There was sufficient in the evidence upon which the trial court might find as it did, that the sale of the goods to Reinhardt, the plaintiff’s assignor, was induced by the fraudulent representations which he made to the defendant’s agent, at the time of giving the order for the goods, respecting his financial condition and solvency. The assignment by Reinhardt following so soon after the transaction of the sale, with its showing of insolvency, in connection with the evidence of Reinhardt’s bookkeeper, that his condition had been substantially the same for the six weeks preceding the assignment, afforded ample ground for holding that a fraud had been perpetrated upon the defendant.
The serious question in the case is, whether the defendant had not so elected to affirm the transaction of sale as to conclude it from thereafter prosecuting its claim to rescind it upon 'the ground of the fraud. It could not affirm the existence of the contract of sale, for the purpose of a recovery under it, and, subsequently, treat the contract as avoided by the fraud of the vendee; provided that the act in affirmation was with knowledge of the essential facts. It w’as observed by Chancellor Kent in Sanger v. Wood, (3 John. Cli. at p. 421), that “ any decisive act of the party, with knowledge of his rights and of the fact, determines his election in the case of conflicting and inconsistent remedies.” This is the principle upon which is based the doctrine of the election of remedies, where two exist in a given case which are substantially inconsistent. It is equally applicable to a case like this, where the defendant has decided, in effect, to ratify a transaction of sale, by asserting that his property was sold to the plaintiff’s assignor, who promised to pay therefor, etc. The doctrine of affirmative action, as determining, finally, the party’s attitude with respect to the transaction involved, is exemplified in the cases. (Mills v. Parkhurst, 126 N. Y. 89; Terry v. Munger, 121 ib. 161; Conrow v. Little, 115 ib. 387; Fowler v. Bowery Savings Bank, 113 ib. 450; Seavey v. Potter, 121 Mass. 297; Ormsby v. Dearborn, 116 ib. 386.) In the Massachusetts cases cited, it was held that the claim to rescind the sale was inconsistent with a proof of claim in bankruptcy for the price of the goods. (Seavey v. Potter, supra.) I do not consider that the filing of the mechanic’s lien constituted any decisive evidence of defendant’s election; but the filing of the verified proof of a claim upon the assigned estate appeal’s to me to have been a decisive act in affirmation of the sale, and if done with knowledge of the essential facts, then, 1 think, the defendant was bound by it.

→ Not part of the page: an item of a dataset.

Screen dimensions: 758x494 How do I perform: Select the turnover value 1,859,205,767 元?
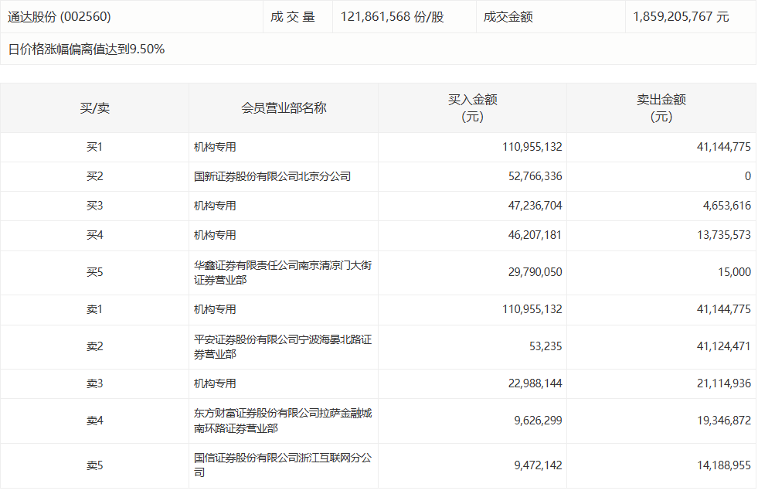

It is. true that the finding of the trial court was to the effect that, the defendant did not affirm the sale of the goods; but the finding was excepted to and if the evidence was wanting in support of it, the exception must prevail. It is perfectly clear from this record that no further facts came to defendant’s knowledge up to the time of making its claim to rescind, than it was possessed of at the time of filing its proof of claim with the assignee. At that time the inventory and schedules of Reinhardt disclosed, within about six weeks of his purchase of the goods, his utter insolvency. The facts, or inferences, thus furnished were all that the defendant ever had, and the only further fact communicated, confirmatory of the fraud of Reinhardt, was in his bookkeeper’s testimony upon the trial. It may well be that the defendant lacked what might be termed exact knowledge upon the subject, when it made its proof of claim upon the assigned estate. The facts were, rather, such as to furnish inferences of Reinhardt’s fraud; but they were, subsequently, deemed sufficient for the maintenance of-an action in rescission without any addition thereto, so far as the record discloses. I think the case to be within the application of the general rule that the defendant should be held to have been bound by its first election to affirm the transaction.

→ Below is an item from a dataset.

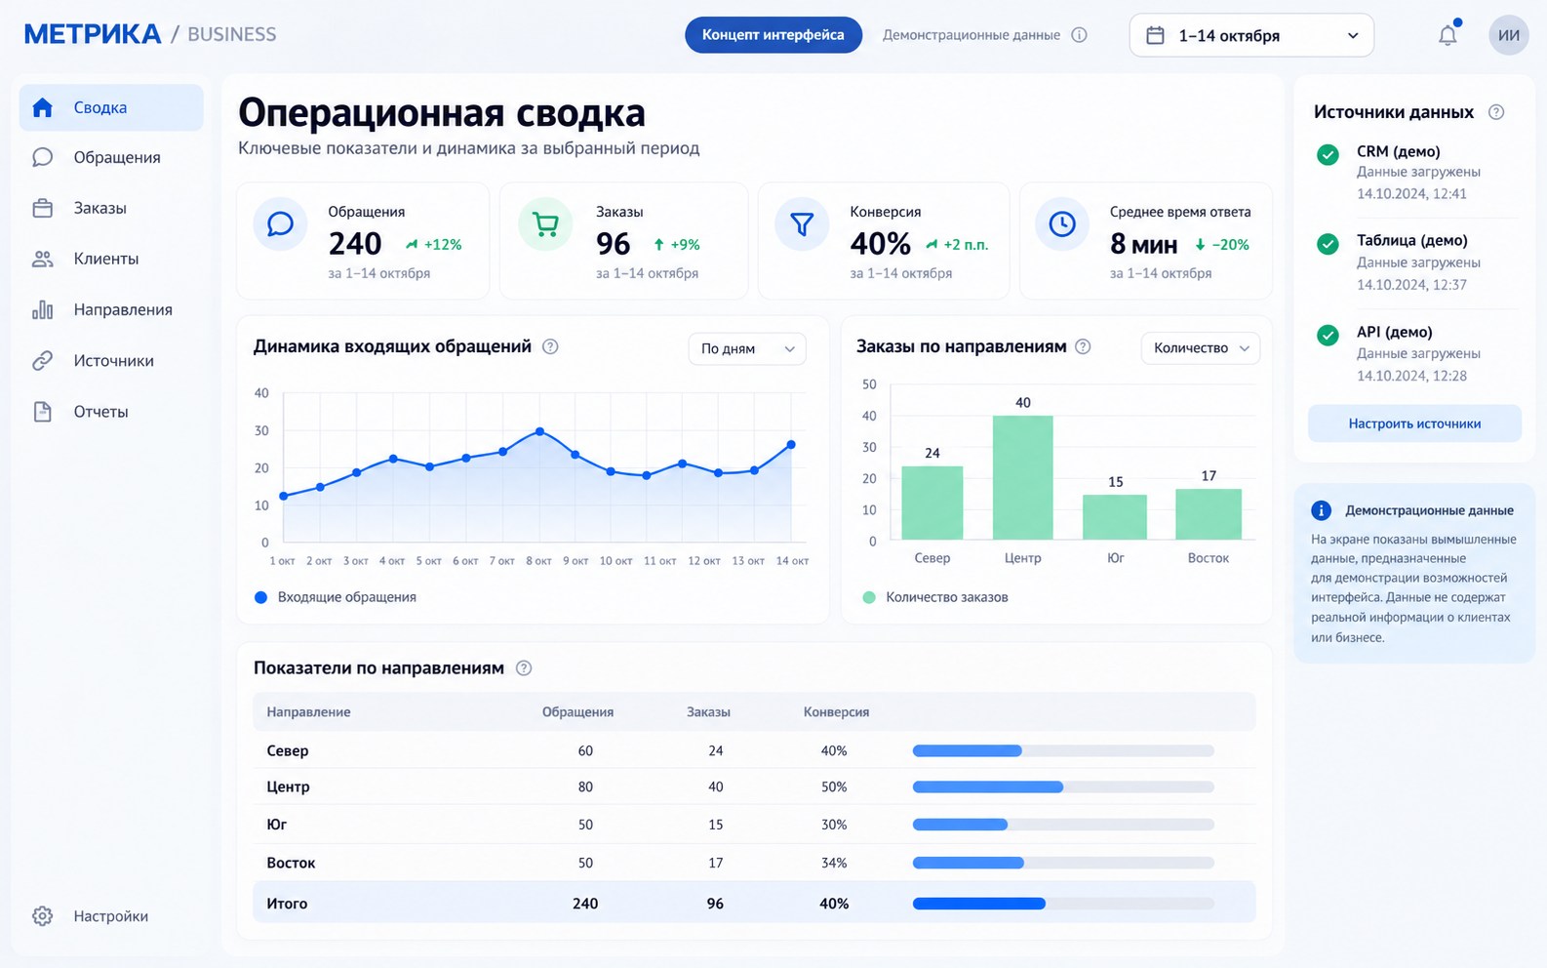This screenshot has height=968, width=1547.
Task: Click the Настроить источники button
Action: [1414, 424]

There is nothing in the point that the defendant was disabled from obtaining relief under the counterclaim in its answer for the goods, or their value, based upon the fraud of the plaintiff’s assignor, by reason of its being a foreign corporation, without the authority to do business within this state, under the requirements of the General Corporation Law. (Chap. 687, Laws of 1892.) It is doubtful whether the provisions of the act would apply to such a case as this, where the party was brought in by an order of interpleader. It is still more doubtful, whether this contract was made in the state of Hew York. However it may be with respect to these propositions, the defendant was not doing business in this state, within the doctrine of the cases of People ex rel. Parker Mills v. Comrs. of Taxes, (23 N. Y. 242), and of People ex rel. Sherwin-Williams Co. v. Barker (5 App. Div. 246, affirmed here, 149 N. Y. 623).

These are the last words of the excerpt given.